De acordo com o Código Civil e os posicionamentos enunciados nas Jornadas de Direito Civil do Conselho de Justiça Federal, assinale a alternativa correta sobre cláusulas contratuais e sua validade.
- A)O pacto marciano é a cláusula contratual que, em relações paritárias, autoriza que o credor se torne proprietário da coisa objeto da garantia mediante aferição de seu justo valor e restituição do supérfluo (valor do bem em garantia que excede o da dívida), e não afronta o Código Civil.
Certa: descreve o pacto marciano, admitido pelas Jornadas de Direito Civil quando há avaliação do bem pelo justo valor e devolução do excedente ao devedor.
- B)O pacto comissório é a cláusula contratual que autoriza o credor pignoratício, anticrético ou hipotecário a ficar com o objeto da garantia, se a dívida não for paga no vencimento, sendo considerada válida segundo o Código Civil.
Errada: isso é pacto comissório, e o Código Civil o veda expressamente no art. 1.428.

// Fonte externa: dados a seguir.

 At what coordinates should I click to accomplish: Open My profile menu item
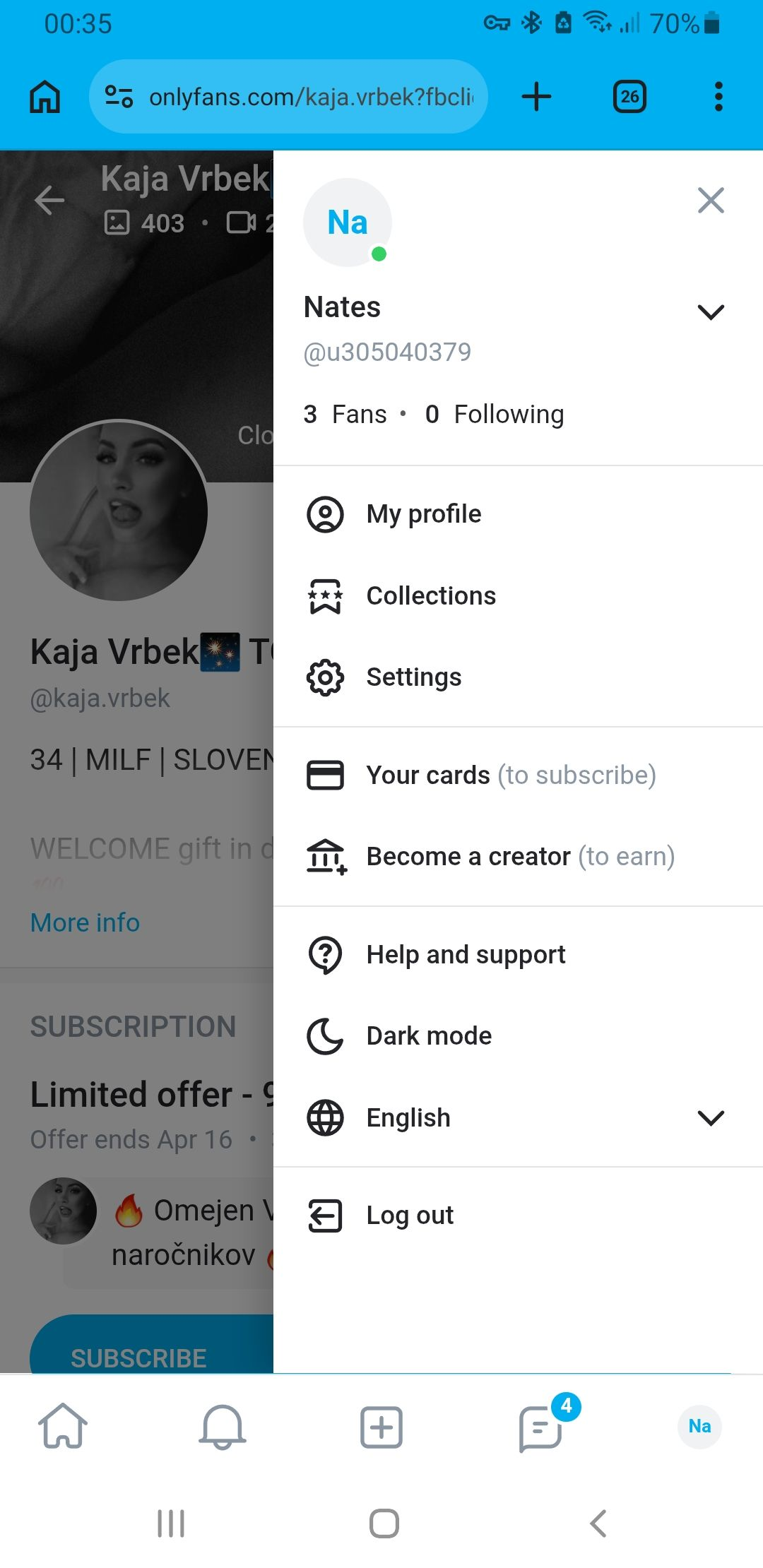tap(423, 514)
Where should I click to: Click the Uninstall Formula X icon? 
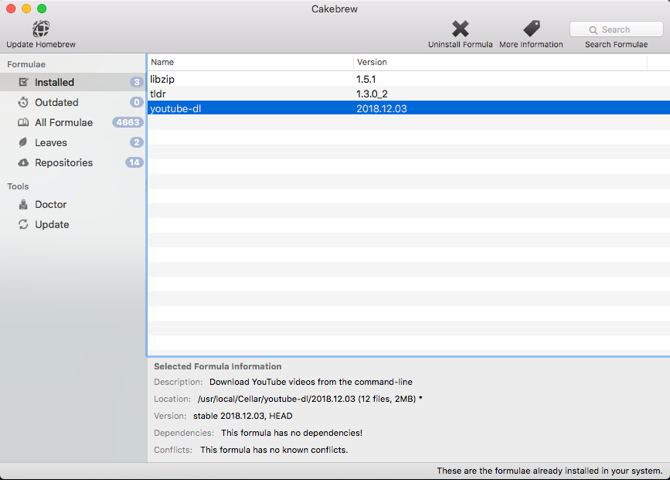[x=460, y=29]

- C)A cláusula constitutiva de mandato, lançada no endosso em título de crédito, que confere ao endossante o exercício dos direitos inerentes ao título, é considerada nula pelo Código Civil.
Errada: a cláusula constitutiva de mandato no endosso corresponde ao endosso-mandato, que é válido, não nulo.
- D)Cláusula de exclusão de cobertura por suicídio é aquela que exclui o pagamento do capital por suicídio do segurado, sendo considerada válida pelo Código Civil se determina que o beneficiário não tem direito ao capital estipulado se o segurado se suicida após os primeiros cinco anos da vigência inicial do contrato.
Errada: o Código Civil trata do suicídio no art. 798, com prazo de 2 anos a partir do início da vigência, e não 5 anos.
- E)Cláusula de reversão é aquela em que o donatário estipula que os bens doados voltem ao seu patrimônio, se sobreviver ao doador, e afronta o Código Civil se estipular prazo maior de 2 (dois) anos para o exercício da faculdade.
Errada: a cláusula de reversão é prevista no art. 547 do CC e não há esse prazo de 2 anos para exercício da faculdade.
Gabarito: A
Aqui o tema é a validade de certas cláusulas contratuais e, principalmente, o que o Código Civil não deixa passar de jeito nenhum. Em regra, a autonomia privada vale bastante, mas ela bate no limite quando a cláusula cria vantagem excessiva, burla a vedação legal ou altera a lógica da garantia de forma abusiva. O grande clássico da questão é o pacto comissório: o credor não pode ficar com o bem dado em garantia se a dívida não for paga no vencimento. Isso é vedado pelo art. 1.428 do Código Civil. Para não deixar o mercado de garantias travado, as Jornadas de Direito Civil admitiram o chamado pacto marciano, que é outra coisa: nele há avaliação do bem por preço justo e devolução do excedente ao devedor, evitando enriquecimento sem causa. Por isso a alternativa A está correta. Ela descreve exatamente o pacto marciano em relações paritárias, com aferição do justo valor e restituição do que sobrar, solução aceita pela doutrina e pelos enunciados do CJF. Em resumo: o credor pode ficar com o bem, sim, mas não pode fazer isso no modo "peguei tudo e vida que segue". As demais alternativas misturam institutos diferentes ou trocam o prazo/efeito jurídico. Em prova, esse tipo de confusão é muito comum: a banca adora pegar um instituto parecido e trocar um detalhe importante para ver se você escorrega.